++++ RECORDS TO PROCESS

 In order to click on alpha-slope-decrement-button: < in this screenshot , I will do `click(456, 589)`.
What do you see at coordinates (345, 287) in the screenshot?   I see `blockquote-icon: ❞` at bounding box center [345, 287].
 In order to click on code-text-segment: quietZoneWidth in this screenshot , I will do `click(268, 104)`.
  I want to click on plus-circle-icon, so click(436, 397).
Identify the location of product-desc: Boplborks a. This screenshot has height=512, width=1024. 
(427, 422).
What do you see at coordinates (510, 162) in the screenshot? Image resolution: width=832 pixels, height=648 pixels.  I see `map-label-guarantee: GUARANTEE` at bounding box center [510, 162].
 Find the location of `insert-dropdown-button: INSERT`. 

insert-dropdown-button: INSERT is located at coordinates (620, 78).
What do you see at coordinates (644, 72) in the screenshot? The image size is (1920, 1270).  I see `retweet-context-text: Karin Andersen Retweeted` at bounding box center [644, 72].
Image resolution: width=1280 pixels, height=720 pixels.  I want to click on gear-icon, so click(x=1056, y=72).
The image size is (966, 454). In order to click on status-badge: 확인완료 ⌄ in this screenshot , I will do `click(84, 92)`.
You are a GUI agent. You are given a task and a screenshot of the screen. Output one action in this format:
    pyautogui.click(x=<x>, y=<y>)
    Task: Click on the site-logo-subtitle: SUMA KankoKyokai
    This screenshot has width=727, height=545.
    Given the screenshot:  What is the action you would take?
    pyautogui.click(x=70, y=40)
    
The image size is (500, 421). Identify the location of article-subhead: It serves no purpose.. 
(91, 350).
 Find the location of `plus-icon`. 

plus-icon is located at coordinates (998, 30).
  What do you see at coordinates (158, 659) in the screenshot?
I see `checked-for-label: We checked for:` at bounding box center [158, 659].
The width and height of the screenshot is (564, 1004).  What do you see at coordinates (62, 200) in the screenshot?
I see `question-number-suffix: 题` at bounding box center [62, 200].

++++++++

● **EXERCISE DETAILS**: Can you give every line above as a numbered list, leaving out any blank lines?

● **EXERCISE RESULT**:
1.  In order to click on alpha-slope-decrement-button: < in this screenshot , I will do `click(456, 589)`.
2. What do you see at coordinates (345, 287) in the screenshot?   I see `blockquote-icon: ❞` at bounding box center [345, 287].
3.  In order to click on code-text-segment: quietZoneWidth in this screenshot , I will do `click(268, 104)`.
4.   I want to click on plus-circle-icon, so click(436, 397).
5. Identify the location of product-desc: Boplborks a. This screenshot has height=512, width=1024. 
6. (427, 422).
7. What do you see at coordinates (510, 162) in the screenshot? Image resolution: width=832 pixels, height=648 pixels.  I see `map-label-guarantee: GUARANTEE` at bounding box center [510, 162].
8.  Find the location of `insert-dropdown-button: INSERT`. 
9. insert-dropdown-button: INSERT is located at coordinates (620, 78).
10. What do you see at coordinates (644, 72) in the screenshot? The image size is (1920, 1270).  I see `retweet-context-text: Karin Andersen Retweeted` at bounding box center [644, 72].
11. Image resolution: width=1280 pixels, height=720 pixels.  I want to click on gear-icon, so click(x=1056, y=72).
12. The image size is (966, 454). In order to click on status-badge: 확인완료 ⌄ in this screenshot , I will do `click(84, 92)`.
13. You are a GUI agent. You are given a task and a screenshot of the screen. Output one action in this format:
14.     pyautogui.click(x=<x>, y=<y>)
15.     Task: Click on the site-logo-subtitle: SUMA KankoKyokai
16.     This screenshot has width=727, height=545.
17.     Given the screenshot:  What is the action you would take?
18.     pyautogui.click(x=70, y=40)
19. The image size is (500, 421). Identify the location of article-subhead: It serves no purpose.. 
20. (91, 350).
21.  Find the location of `plus-icon`. 
22. plus-icon is located at coordinates (998, 30).
23.   What do you see at coordinates (158, 659) in the screenshot?
24. I see `checked-for-label: We checked for:` at bounding box center [158, 659].
25. The width and height of the screenshot is (564, 1004).  What do you see at coordinates (62, 200) in the screenshot?
26. I see `question-number-suffix: 题` at bounding box center [62, 200].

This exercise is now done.